Excerpted text:
:::::
The Commonwealth of the Bahamas is a constitutional, 
parliamentary democracy and a member of the Commonwealth of 
Nations.  Queen Elizabeth II, the nominal Head of State, is 
represented by an appointed Governor General.  Prime Minister 
Hubert A. Ingraham's Free National Movement (FNM) has 
controlled the Government and Parliament since 1992.

The police and the small Bahamas Defence Force answer to 
civilian authority and generally respect laws protecting human 
rights.  However, there continued to be credible reports that 
police occasionally abuse detainees.

The economy depends primarily on tourism, which accounts for 
over two-thirds of the gross domestic product.  Financial 
services, particularly offshore banking and trust management, 
are also a major source of revenue.   While some Bahamians 
enjoy relatively high average income levels, overall 
unemployment is estimated to exceed 20 percent; there is 
considerable underemployment and some poverty.
:::::
Data lines:
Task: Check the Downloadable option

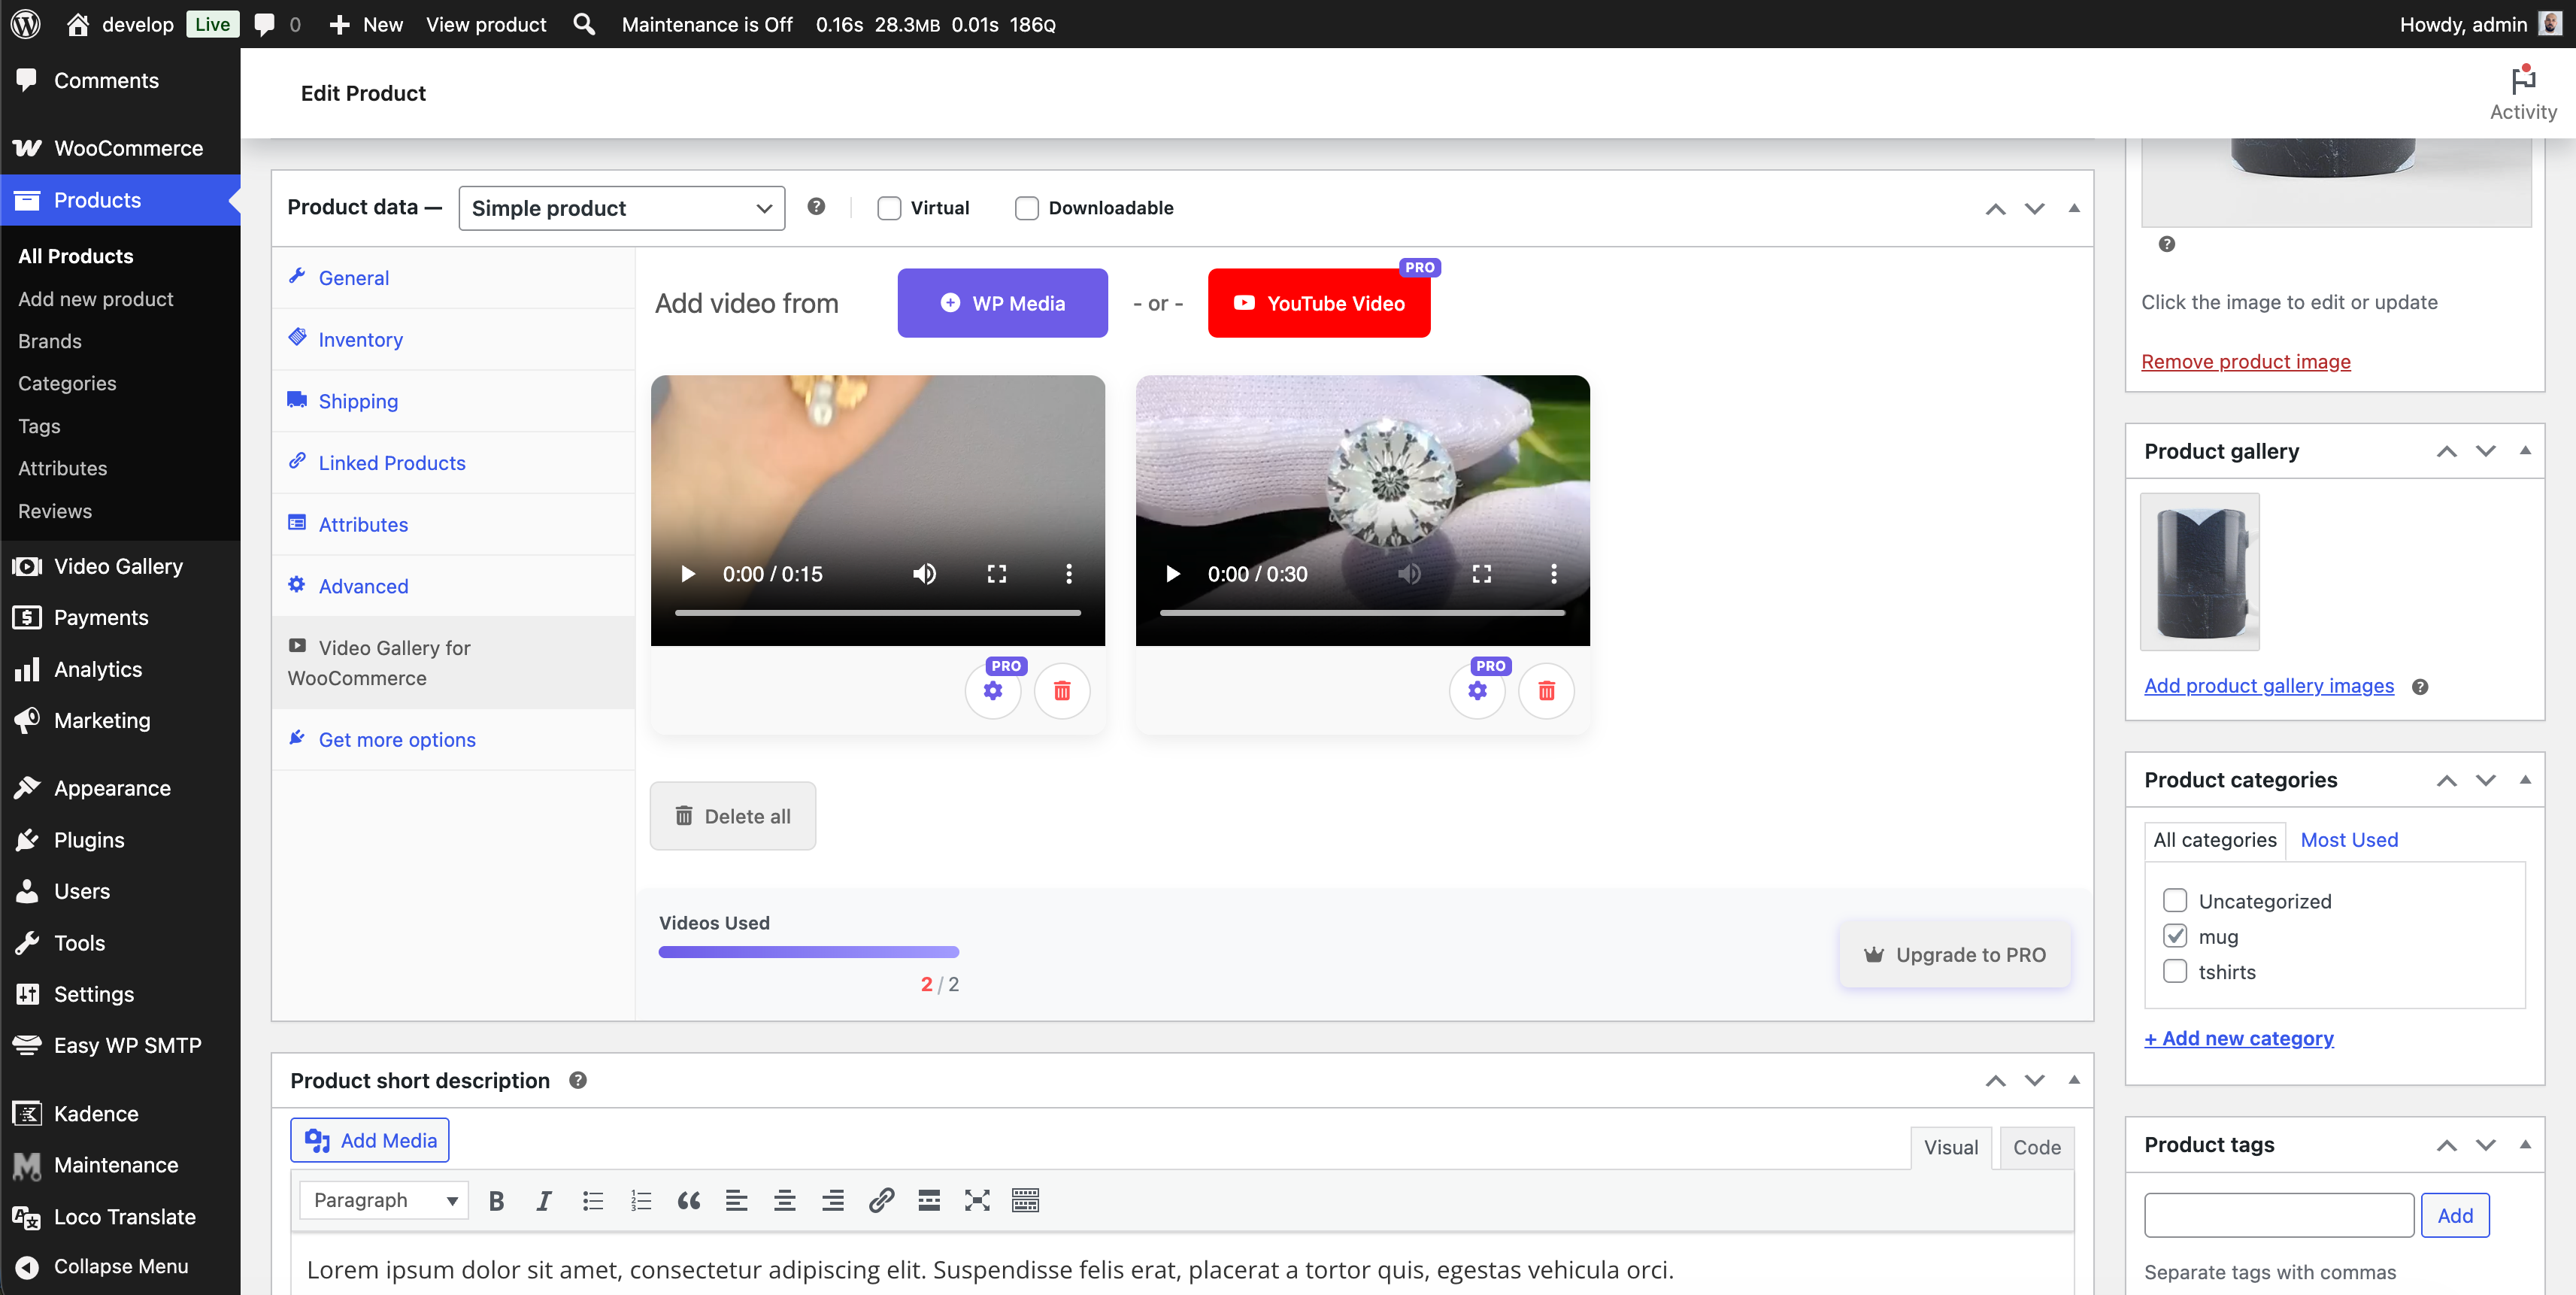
:::::
Tasks to complete:
**1)** According to the passage on the Bahamas, what share of the gross domestic product does tourism account for?
**2)** Carry the passage on the Bahamas forward from its last sentence.
The material has no connection to the passage on the Bahamas.

The answers:
**1)** Over two-thirds.

**2)**
Bahamians enjoy a wide range of democratic freedoms and human 
rights.  As in past years, the principal human rights problems 
were police abuse of detainees, harsh and overcrowded 
conditions at the only prison, the slow pace of justice, 
intolerance toward non-Bahamians, and violence against women 
and children.  The Government investigates charges of abuse and 
brought some perpetrators to trial, winning manslaughter 
convictions against two police officers.  Citizens also brought 
two successful civil suits against the police on grounds of 
misconduct.

RESPECT FOR HUMAN RIGHTS

Section 1  Respect for the Integrity of the Person, Including 
           Freedom from:

     a.  Political and Other Extrajudicial Killing

There were no reports of politically motivated killings by the 
Government or domestic political groups.  However, police 
officers occasionally committed extrajudicial killings.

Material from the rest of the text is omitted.